The Associated Press
Thursday, August 16, 2007; 1:08 PM

DAMASCUS, Syria -- His job is managing Syria's stormy relations with the United States, but Damascus' ambassador in Washington still finds time to blog, writing about everything from art and music to diaper changes for his newborn daughter.

Imad Moustapha's blog _ full of personal musings and photos, even one of his wife in the hospital after their baby's birth _ is unusual for any diplomat. But it's even more surprising for an official from Syria, where the government is among the most tightlipped in the Middle East.

"You have to remember that I belong to a, generally speaking, younger generation of Arab politicians. ... We are by nature more open than the older generation," Moustapha, 47, told The Associated Press during a recent vacation in Damascus.

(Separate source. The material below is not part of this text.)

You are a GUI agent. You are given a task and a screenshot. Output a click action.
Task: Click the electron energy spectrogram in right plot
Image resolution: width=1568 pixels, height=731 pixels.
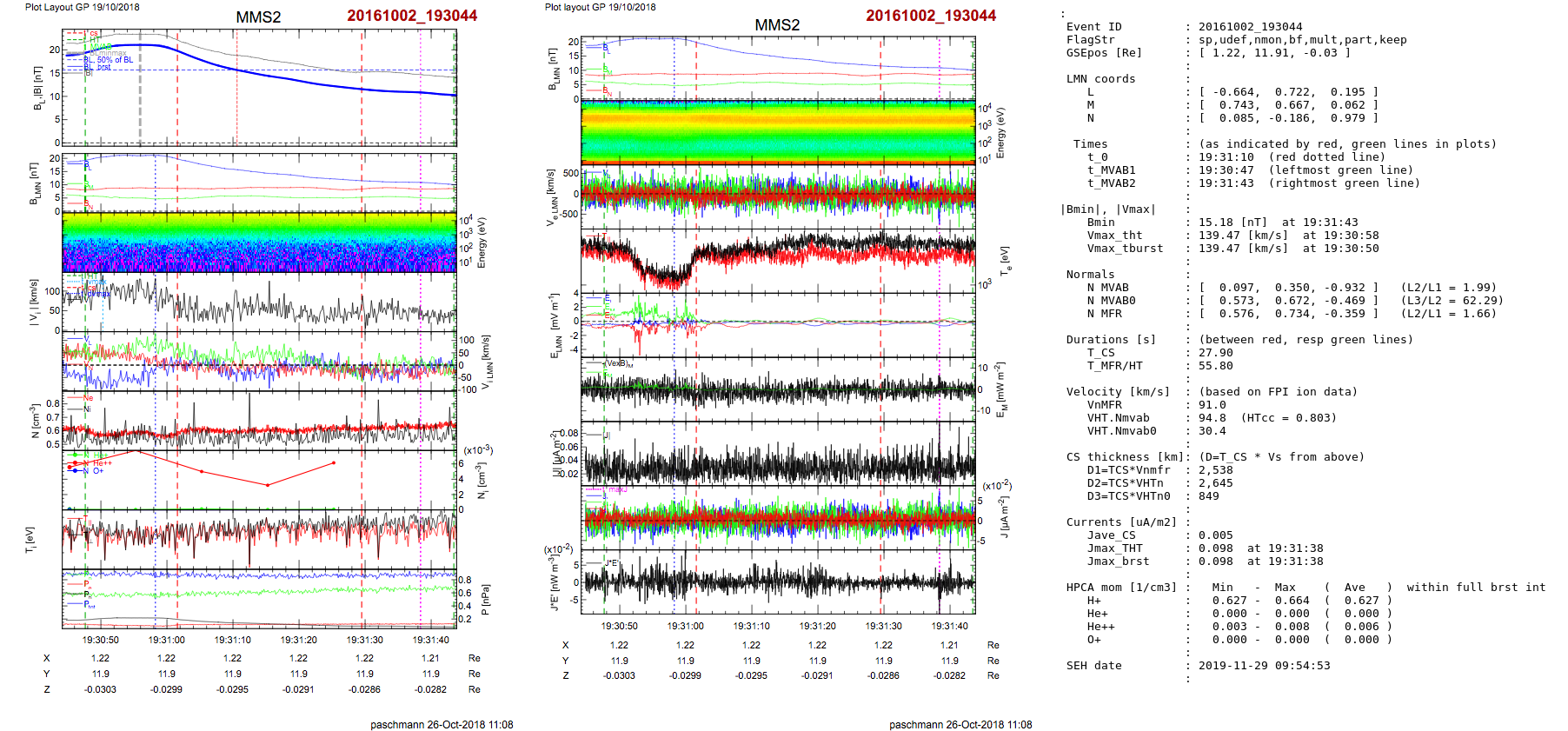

"I have a very, very difficult post and you need an outlet, a way of escape," he said of the blog, which he began in 2005.

Moustapha's fans say his English-language blog is more than a diversion.

"It does a lot toward changing the perception of Syria and what a Syrian diplomat would be like," said Sami Moubayed, a Syrian political analyst in Damascus. "The blog has art, paintings, cultural stories. ... It does Syria a great service."

Among Americans, Syria can use all the favorable publicity it can get.

Syrian-U.S. relations have been icy at best the past few years, particularly since the time Moustapha took up his Washington job in 2004. Relations plummeted after the February 2005 assassination of former Lebanese Prime Minister Rafik Hariri, an attack which many blamed on Damascus.

The U.S. pulled out its ambassador to Syria and clamped a diplomatic boycott on the country, accusing it of destabilizing Lebanon, sending insurgents to Iraq and supporting the militant anti-Israel groups Hezbollah and Hamas.

Syria, which has for years been on a U.S. State Department list of nations that support terror, denies involvement in Hariri's assassination and calls the groups it supports legitimate resistance movements.

"It is not an easy job. Sometimes I almost feel depressed," Moustapha wrote of his job at one point.

That's about as close as he comes to discussing politics in the blog.